Nur ein EU-Beitritt kann den Nationalismus in der Türkei besiegen Von Faruk Sen

Seit der Ermordung von Hrant Dink und der Absage des Deutschlandbesuchs von Orhan Pamuk hat die neue Welle des Nationalismus in der Türkei, die nun eine terroristische Qualität zu bekommen droht, auf schreckliche Weise ihren Weg in die europäische Öffentlichkeit gefunden.

Die Lobby für den EU-Beitritt der Türkei dürfte damit weiter schrumpfen, leider: Denn die Vorgänge belegen, wie wichtig eine europäische Perspektive für die Türkei ist. Es gilt für die Türken, endlich eine Form des Nationalgefühls zu etablieren, das einem Vielvölkerstaat angemessen ist, und das in einem gemeinsamen europäischen Haus. Die Nationalisten handeln gegen die Interessen der Türkei, und die Reaktionen auf die Ermordung Dinks zeigen, dass der Bevölkerung dies bewusst ist. Die europäische Perspektive des Landes muss deshalb offen bleiben.

Schon seit Dezember 2006 scheint der EU-Beitritt der Türkei so fraglich geworden zu sein wie schon seit Jahren nicht mehr. Allerdings hat Europa die Tür noch nicht ganz zugeschlagen. Mit dem Kompromiss, acht von 35 Verhandlungskapiteln in den EU-Beitrittsgesprächen mit der Türkei auszusetzen, haben sich auf der EU-Außenministerkonferenz weder Skeptiker noch Befürworter des EU-Beitritts der Türkei klar durchgesetzt. Doch die Zustimmung zum Prozess schwindet, in Europa wie in der Türkei. Seine früheren Befürworter Gerhard Schröder und Silvio Berlusconi sind aus dem Amt, ihre Nachfolger haben für deutliche Zäsuren in der Türkeipolitik ihrer Länder gesorgt. Mit Tony Blair ist ein weiterer Verfechter des türkischen EU-Beitritts zur „lame duck“ geworden. Währenddessen hat sich mit Jacques Chirac ein weiterer wichtiger Architekt des Beitrittsprozesses unter innenpolitischem Druck zum Beitrittsgegner gewandelt. Wichtigster Fürsprecher der Türkei bleibt damit Spanien. Welche Blüten auf der anderen Seite der türkische Nationalismus inzwischen wieder treibt, hat die Ermordung Hrant Dinks sehr schmerzlich bewusst gemacht – generell ist das Klima in der Türkei für Zugeständnisse an Europa schlecht.

---

**AUFGABE**
Schreibe den Beitrag über den EU-Beitritt der Türkei im Anschluss an seinen letzten Satz weiter. Die Daten stammen aus einer anderen Quelle.

**ANGEZEIGTE DATEN**

---

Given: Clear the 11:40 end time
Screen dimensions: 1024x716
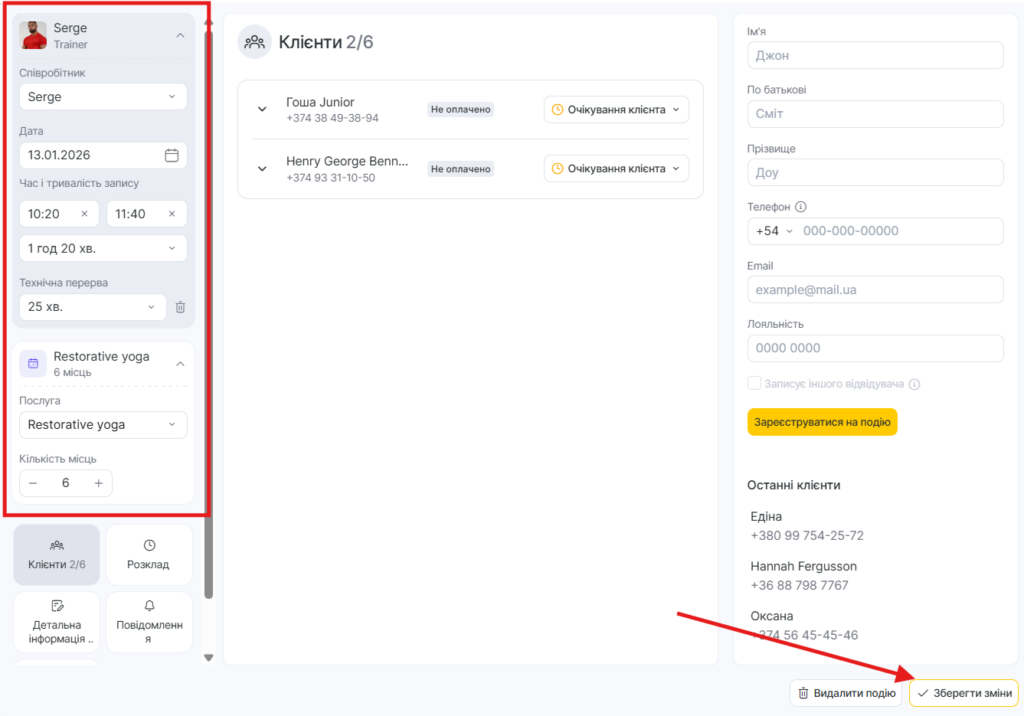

---

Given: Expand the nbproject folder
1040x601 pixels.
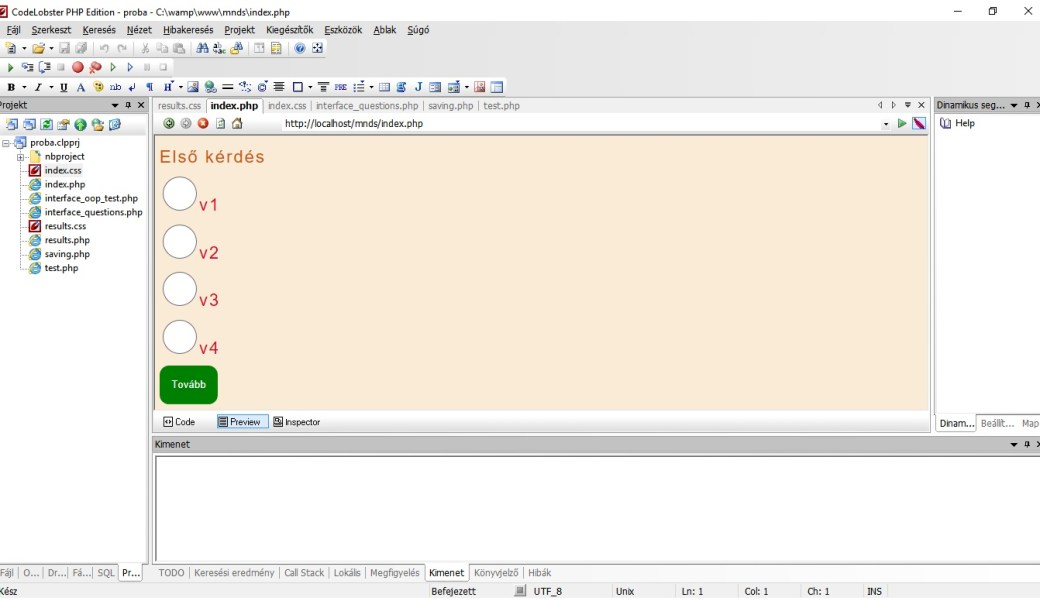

---

**ERWARTETE ANTWORT**
Die geopolitische Bedeutung der Türkei hat sich nach 1989 stark gewandelt, ohne aus westlicher Sicht geringer geworden zu sein. Die Türkei liegt inmitten des Konfliktdreiecks Südosteuropa/ Naher Osten/Kaukasus. In allen diesen Konfliktregionen stimmen die türkischen und europäischen Interessen im Wesentlichen überein. Darüber hinaus spielt die Türkei eine entscheidende Rolle für die europäische und sogar die transatlantische Energiesicherheit aufgrund der Transitfunktion für fossile Rohstoffe aus der Kaspischen Region.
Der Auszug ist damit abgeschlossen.